What is required: Search the data for the string "agent" and copy each line in which it appears.

Stored data:
******************************

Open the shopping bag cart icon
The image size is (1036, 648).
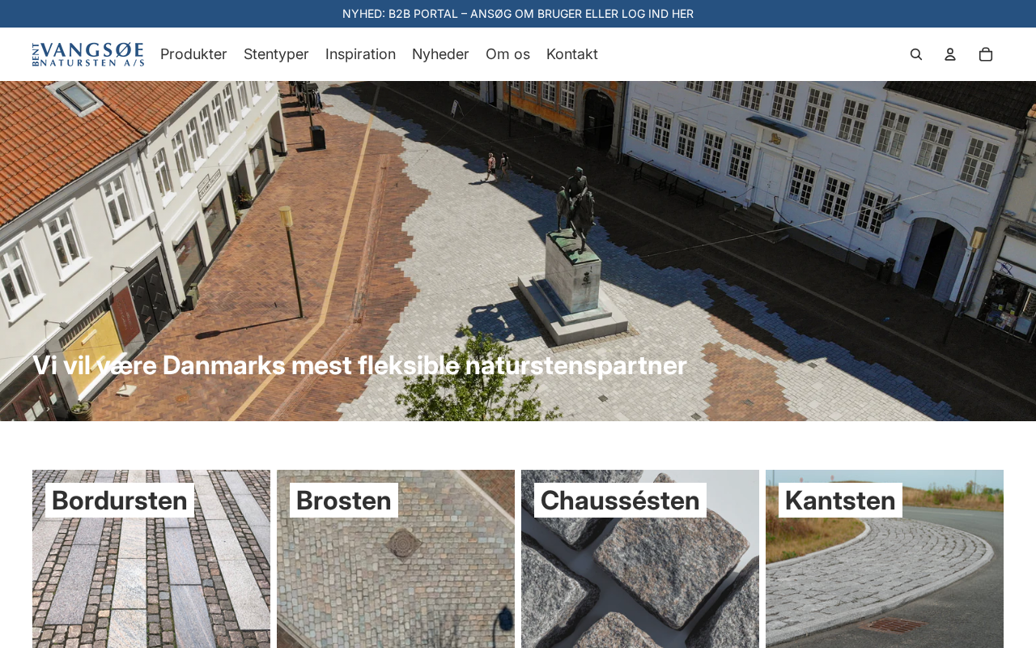[986, 54]
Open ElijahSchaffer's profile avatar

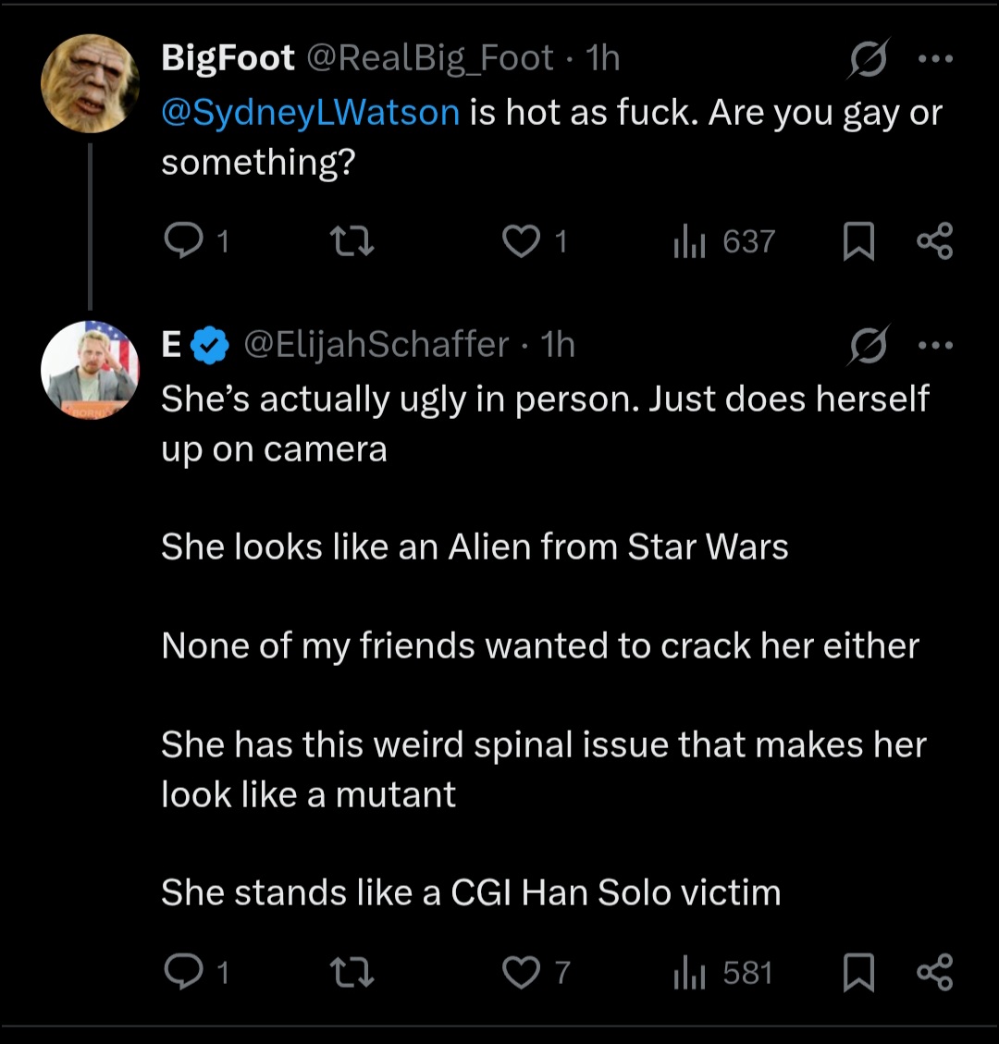click(x=90, y=370)
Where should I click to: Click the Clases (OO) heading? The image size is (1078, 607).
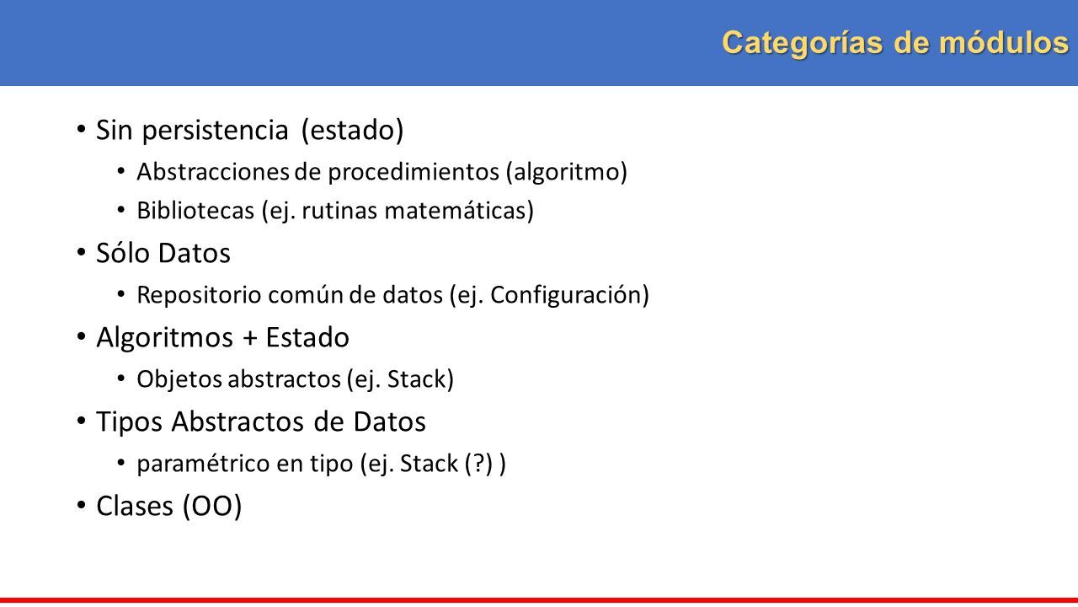(169, 506)
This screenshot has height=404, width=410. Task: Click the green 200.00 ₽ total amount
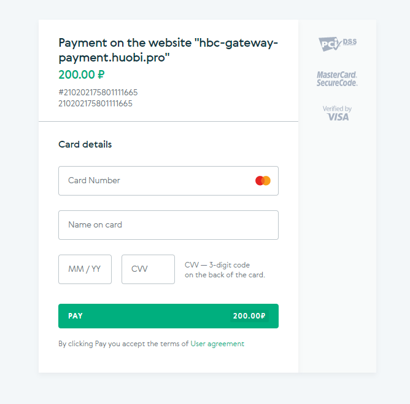click(82, 74)
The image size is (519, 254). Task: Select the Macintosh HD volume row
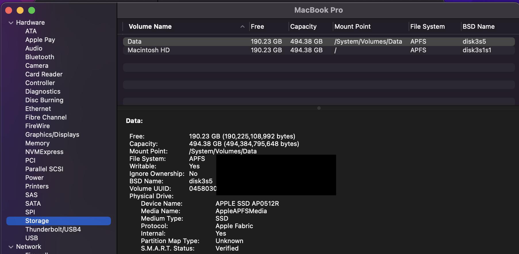pos(149,50)
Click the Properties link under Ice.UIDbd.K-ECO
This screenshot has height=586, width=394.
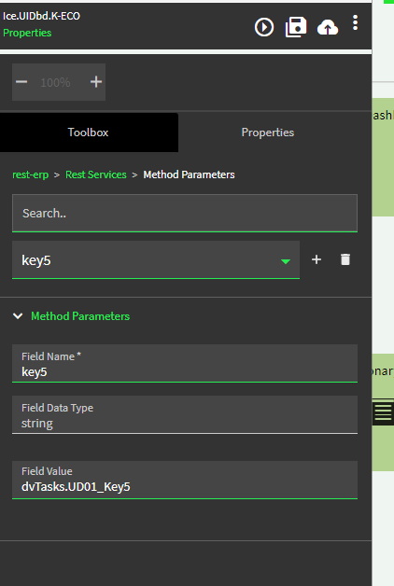pos(27,33)
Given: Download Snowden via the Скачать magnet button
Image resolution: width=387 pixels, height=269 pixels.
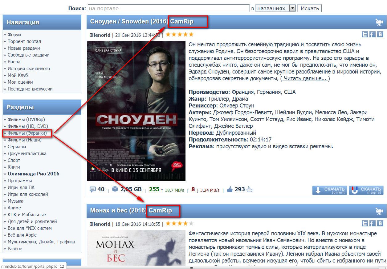Looking at the screenshot, I should pyautogui.click(x=366, y=190).
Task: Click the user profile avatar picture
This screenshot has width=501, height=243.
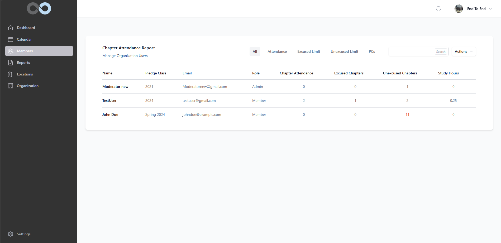Action: point(459,9)
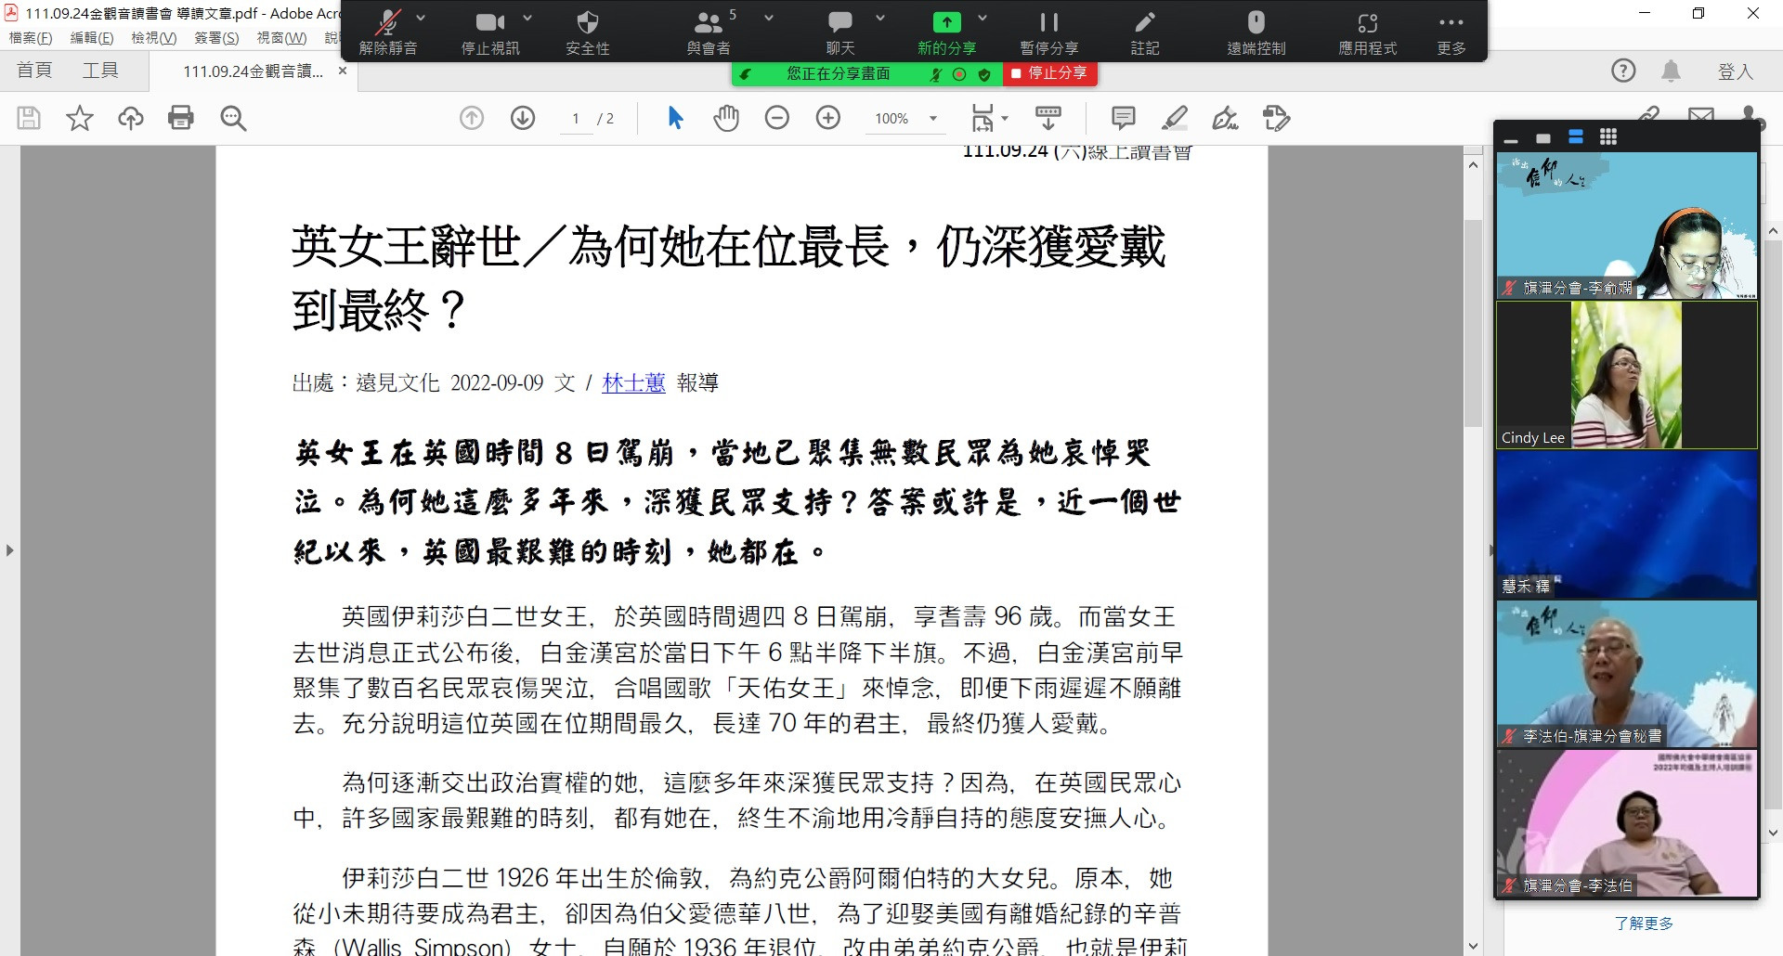Select the highlighter pen tool

tap(1175, 118)
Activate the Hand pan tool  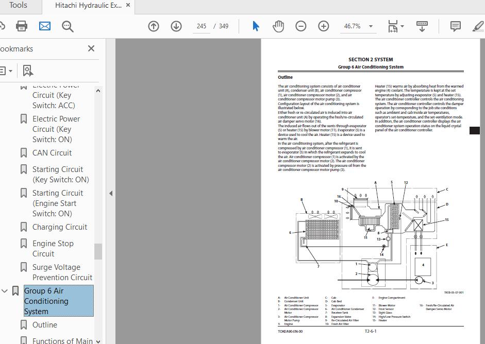[278, 26]
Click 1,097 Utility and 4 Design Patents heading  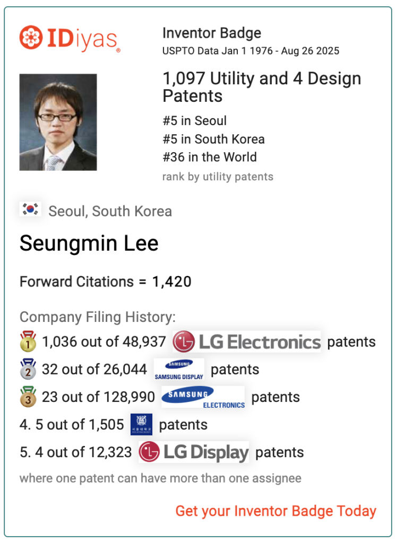click(262, 87)
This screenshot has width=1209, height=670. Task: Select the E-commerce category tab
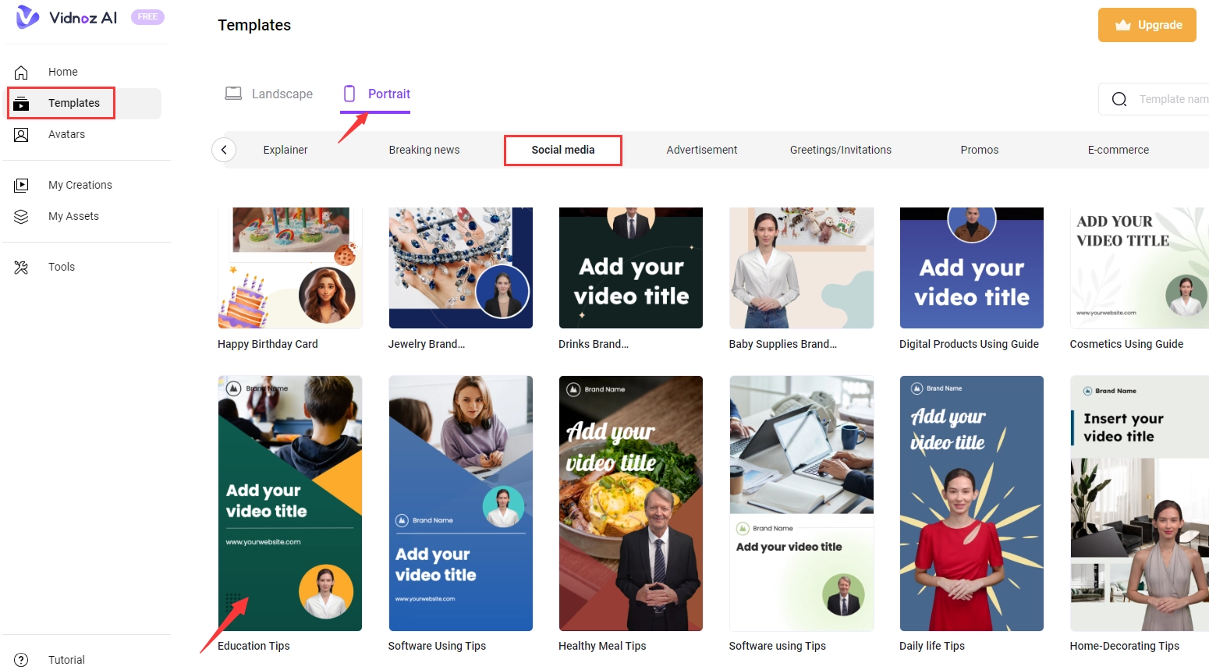(x=1118, y=150)
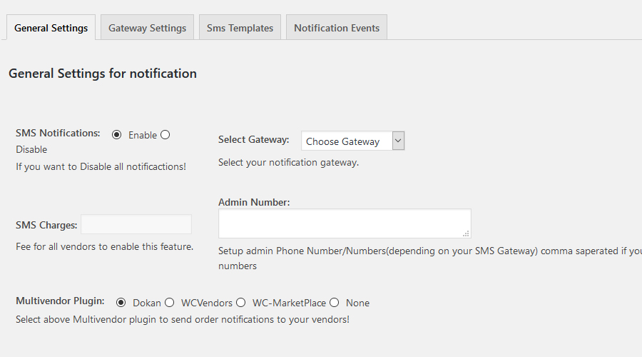
Task: Select the WCVendors radio button
Action: [169, 302]
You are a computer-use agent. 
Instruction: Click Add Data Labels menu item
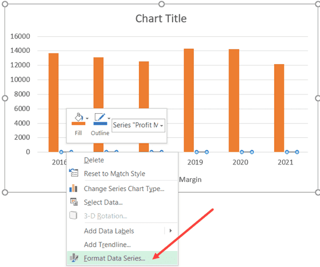[109, 231]
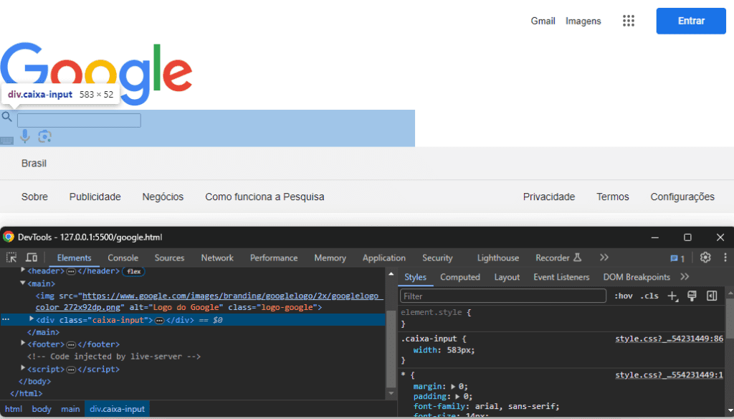Open the console messages indicator
Viewport: 734px width, 419px height.
coord(675,257)
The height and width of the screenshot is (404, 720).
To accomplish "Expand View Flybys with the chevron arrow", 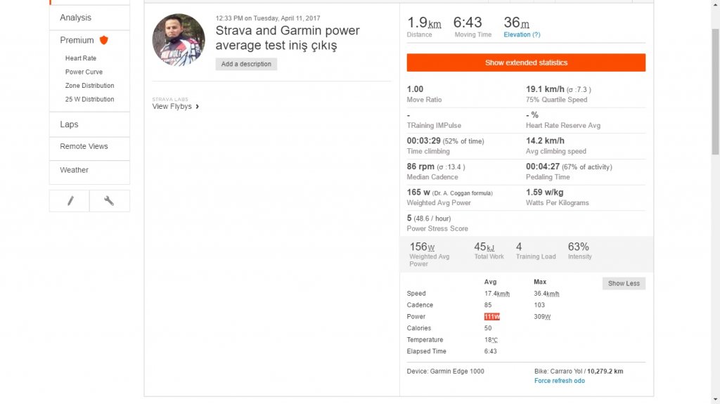I will (x=198, y=107).
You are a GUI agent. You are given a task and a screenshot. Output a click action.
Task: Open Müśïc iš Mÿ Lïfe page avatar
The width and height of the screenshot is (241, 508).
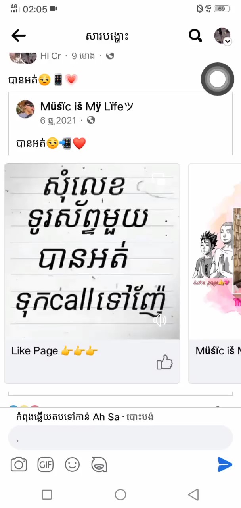(25, 109)

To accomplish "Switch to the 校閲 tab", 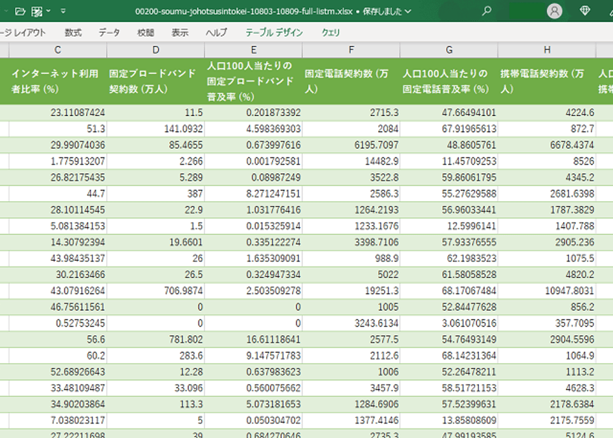I will coord(145,33).
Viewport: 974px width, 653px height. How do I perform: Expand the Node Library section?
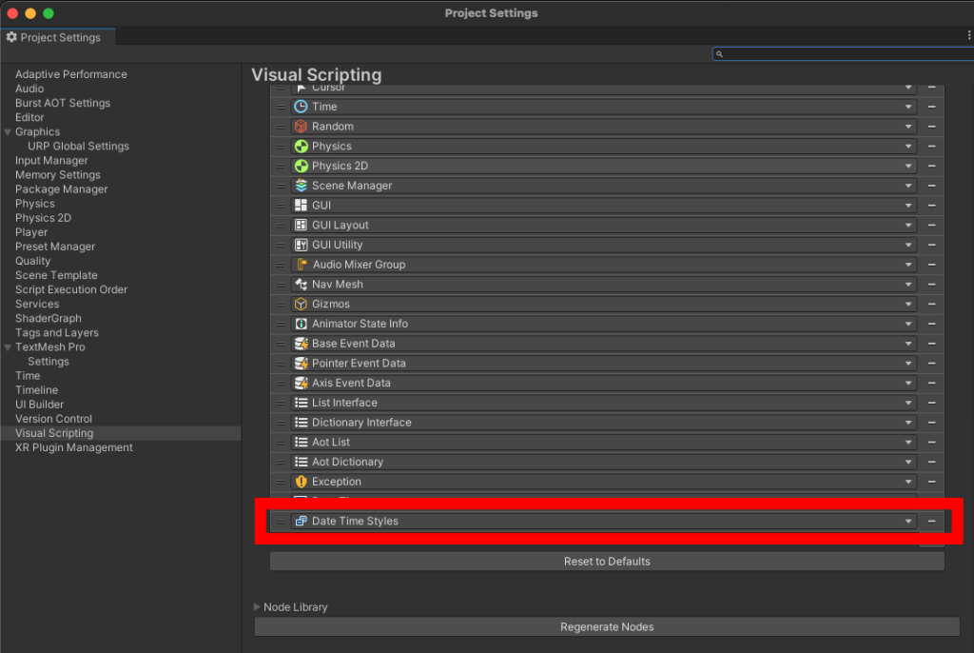pyautogui.click(x=257, y=607)
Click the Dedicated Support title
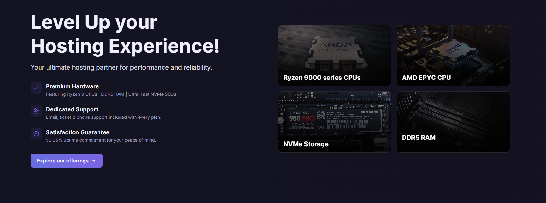 (x=72, y=109)
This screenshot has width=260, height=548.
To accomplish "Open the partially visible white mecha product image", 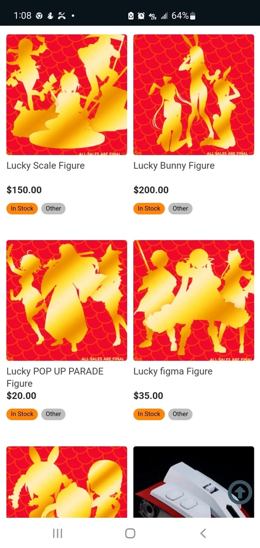I will (x=194, y=482).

******************************

Exercise solution:
You are a computer-use agent. 
You are a GUI agent. You are given a task and a screenshot. Output a click action.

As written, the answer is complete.